* _WORKING DATA_:
═══

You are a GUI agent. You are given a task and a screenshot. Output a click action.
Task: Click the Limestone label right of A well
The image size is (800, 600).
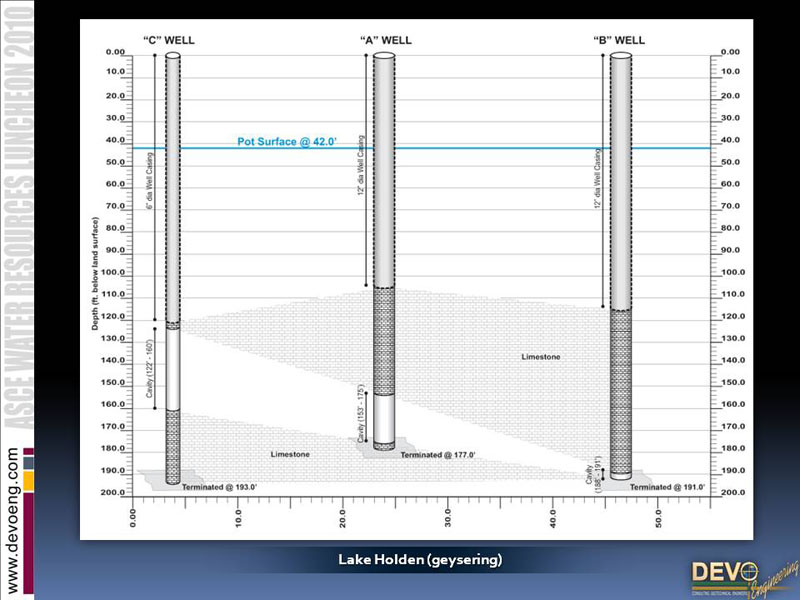click(541, 357)
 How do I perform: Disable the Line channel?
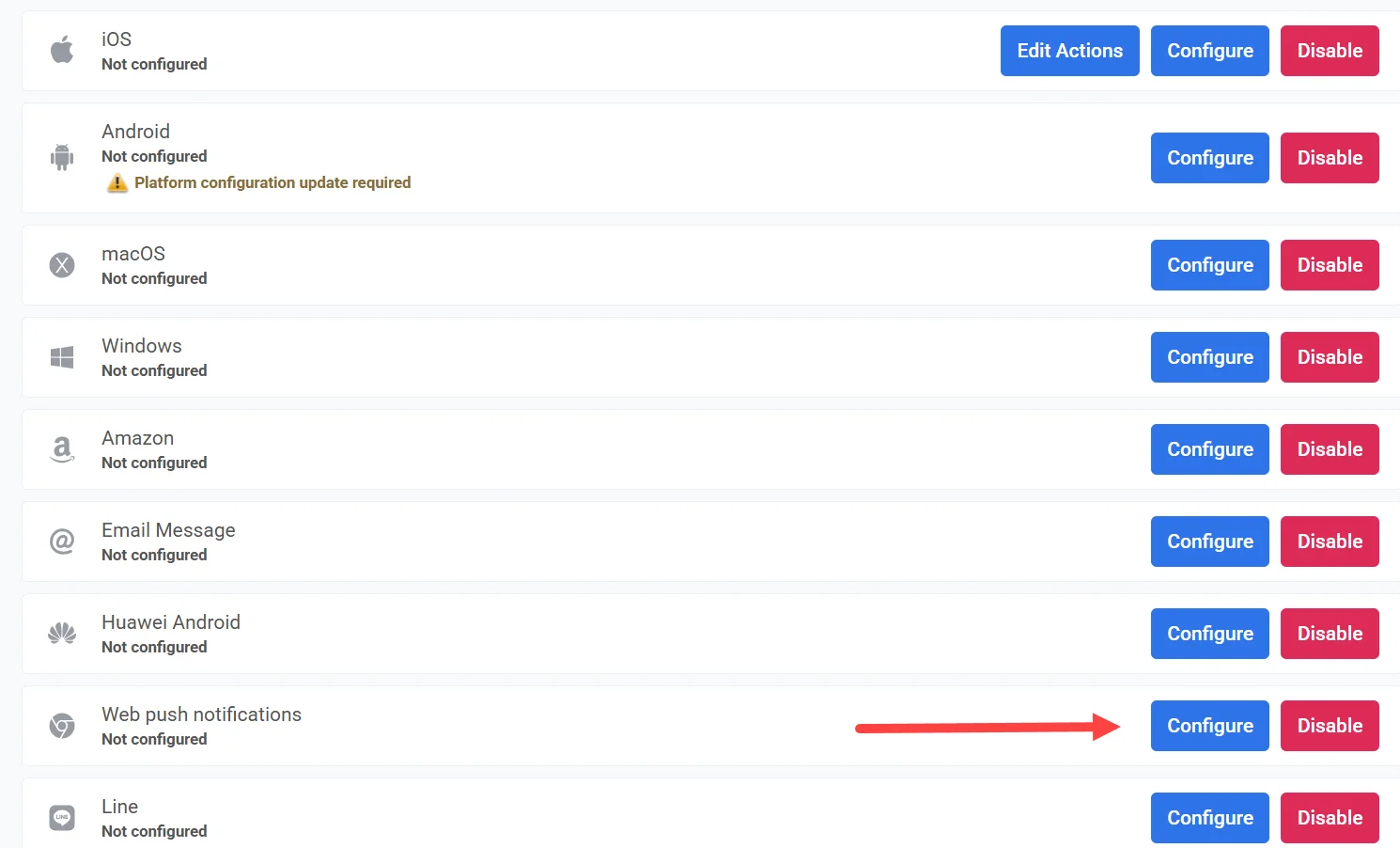tap(1330, 818)
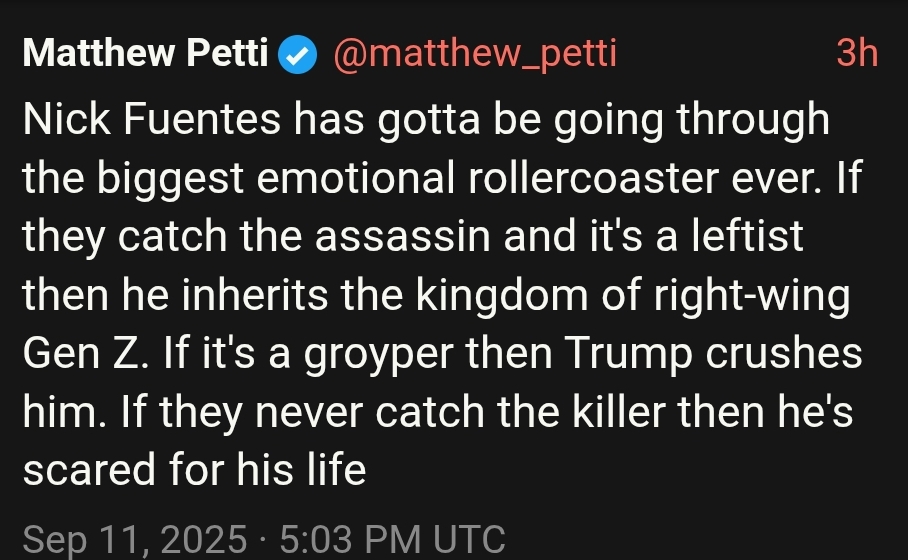Click the word 'emotional' in the post
Image resolution: width=908 pixels, height=560 pixels.
(356, 178)

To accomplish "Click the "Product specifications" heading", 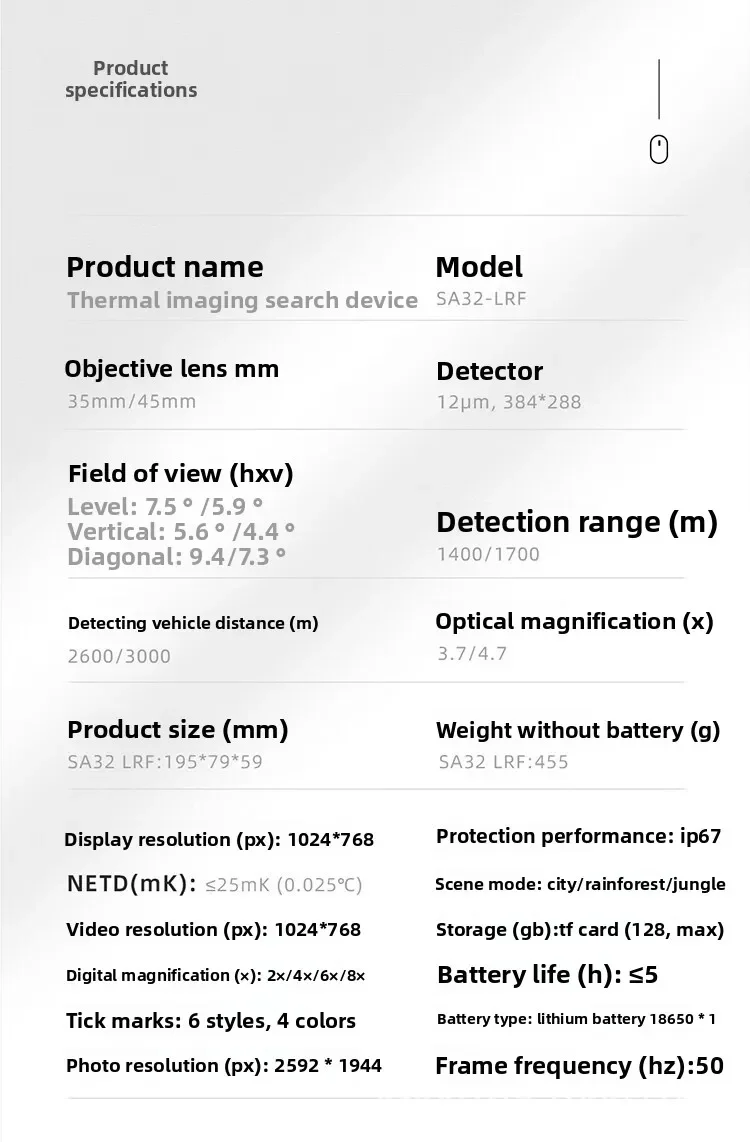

═══

Where an entry holds a picture, drop it and transcribe everything else exactly.

You are a GUI agent. You are given a task and a screenshot. Output a click action.
Task: Click the Limestone label right of A well
The image size is (800, 600).
click(541, 357)
 How do I perform: Disable the Line channel?
tap(1330, 818)
Click the word 'emotional' in the post
Image resolution: width=908 pixels, height=560 pixels.
(356, 178)

To accomplish "Click the "Product specifications" heading", 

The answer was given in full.